Published: 1992-06-19


Ian Wallace, Igreja Evangelica da Guine-Bissau on cashew. Ian writes that “On the whole I am not greatly enamored with cashew as a crop and would advise anyone thinking of large-scale cashew production to proceed with caution.” His letter arrived just as I had visited some sites in the Amazon basin where cashews seemed to produce well and was wondering if I had been too negative in EDN 32-4. Perhaps someone in our network knows of a very successful cashew project. If so, please drop me a line. I would like to correspond with you. Ian’s helpful observations follow:

“I was interested in your article on cashew production. Here vast areas of virgin bush have been cleared and planted with cashew trees in the past 10 years. Certainly the crop has not fulfilled all that was expected of it. Perhaps expectations were too high, or orchards are inadequately tended. Because the initial stages of raising the trees is so straightforward, there is a tendency to sit and wait for the tree to do its stuff with many orchards remaining uncleaned. The crop is unreliable.

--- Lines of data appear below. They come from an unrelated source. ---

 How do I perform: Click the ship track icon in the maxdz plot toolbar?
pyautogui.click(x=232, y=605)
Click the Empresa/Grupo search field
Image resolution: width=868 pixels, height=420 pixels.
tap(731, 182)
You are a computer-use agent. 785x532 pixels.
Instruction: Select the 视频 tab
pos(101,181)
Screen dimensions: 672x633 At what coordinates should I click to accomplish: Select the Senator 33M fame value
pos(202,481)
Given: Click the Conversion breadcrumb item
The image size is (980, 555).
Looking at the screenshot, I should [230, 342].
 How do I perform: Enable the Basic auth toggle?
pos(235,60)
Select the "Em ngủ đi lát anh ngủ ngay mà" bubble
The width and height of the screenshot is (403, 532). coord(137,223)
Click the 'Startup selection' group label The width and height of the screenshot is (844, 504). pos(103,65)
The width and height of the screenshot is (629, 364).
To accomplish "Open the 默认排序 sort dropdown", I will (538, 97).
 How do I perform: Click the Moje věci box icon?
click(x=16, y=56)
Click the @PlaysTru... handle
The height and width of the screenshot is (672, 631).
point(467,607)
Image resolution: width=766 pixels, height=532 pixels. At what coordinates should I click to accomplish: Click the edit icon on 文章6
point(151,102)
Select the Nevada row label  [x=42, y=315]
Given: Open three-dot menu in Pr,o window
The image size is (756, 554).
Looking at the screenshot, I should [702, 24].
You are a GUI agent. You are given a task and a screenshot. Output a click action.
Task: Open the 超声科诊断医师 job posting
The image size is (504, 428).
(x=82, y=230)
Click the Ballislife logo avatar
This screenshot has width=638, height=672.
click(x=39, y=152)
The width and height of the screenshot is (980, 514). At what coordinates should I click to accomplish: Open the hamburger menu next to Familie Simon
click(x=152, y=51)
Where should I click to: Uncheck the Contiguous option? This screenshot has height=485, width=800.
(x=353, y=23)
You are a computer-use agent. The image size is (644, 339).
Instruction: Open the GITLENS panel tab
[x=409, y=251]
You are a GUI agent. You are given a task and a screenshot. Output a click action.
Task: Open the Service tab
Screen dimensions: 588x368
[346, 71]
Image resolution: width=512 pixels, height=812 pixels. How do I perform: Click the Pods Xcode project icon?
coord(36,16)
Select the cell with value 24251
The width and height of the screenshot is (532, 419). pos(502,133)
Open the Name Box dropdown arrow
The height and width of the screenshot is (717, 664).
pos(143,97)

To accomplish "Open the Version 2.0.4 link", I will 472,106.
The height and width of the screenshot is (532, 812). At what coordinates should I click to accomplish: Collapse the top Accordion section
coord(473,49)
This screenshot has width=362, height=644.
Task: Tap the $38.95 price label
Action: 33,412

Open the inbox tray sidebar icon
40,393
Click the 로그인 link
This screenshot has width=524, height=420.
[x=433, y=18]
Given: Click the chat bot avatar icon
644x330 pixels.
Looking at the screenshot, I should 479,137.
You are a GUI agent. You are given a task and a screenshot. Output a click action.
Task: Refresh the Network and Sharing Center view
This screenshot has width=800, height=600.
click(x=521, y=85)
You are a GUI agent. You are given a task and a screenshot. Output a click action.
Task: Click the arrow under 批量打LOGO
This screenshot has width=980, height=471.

"The little that is processed locally is of poor quality, the toxic skin being burnt off in an open fire. The majority of the nuts are exchanged by the government for rice then shipped raw to foreign processing centers. The true value of the crop remains unrealized since much of the profit is only added after processing. We have seen a disastrous fall in rice production as well. It is easier to collect cashew nuts and exchange them for imported rice than it is to work the rice fields. Although this is obviously a fault of the exchange policy, it is hard to see an alternative. There are no other markets for unprocessed nuts and the government has no other means of paying.

"You are right in saying that it is a labor intensive crop. Harvest time involves an army of workers, many of whom are children from age 6 upwards who are taken out of school for that purpose. It is rare to see men involved in the harvest. It appears that the system which is evolving is oppressive to the weaker members of the community, who rarely see any great benefit from the harvest.

"Cashew production has aggravated another social problem, drunkenness. The squeezed juice ferments quickly and without human intervention, to make a strong alcoholic drink in days. The cashew wine is available in far greater quantities than palm wine. Cashew season sees a very marked increase in drunkenness.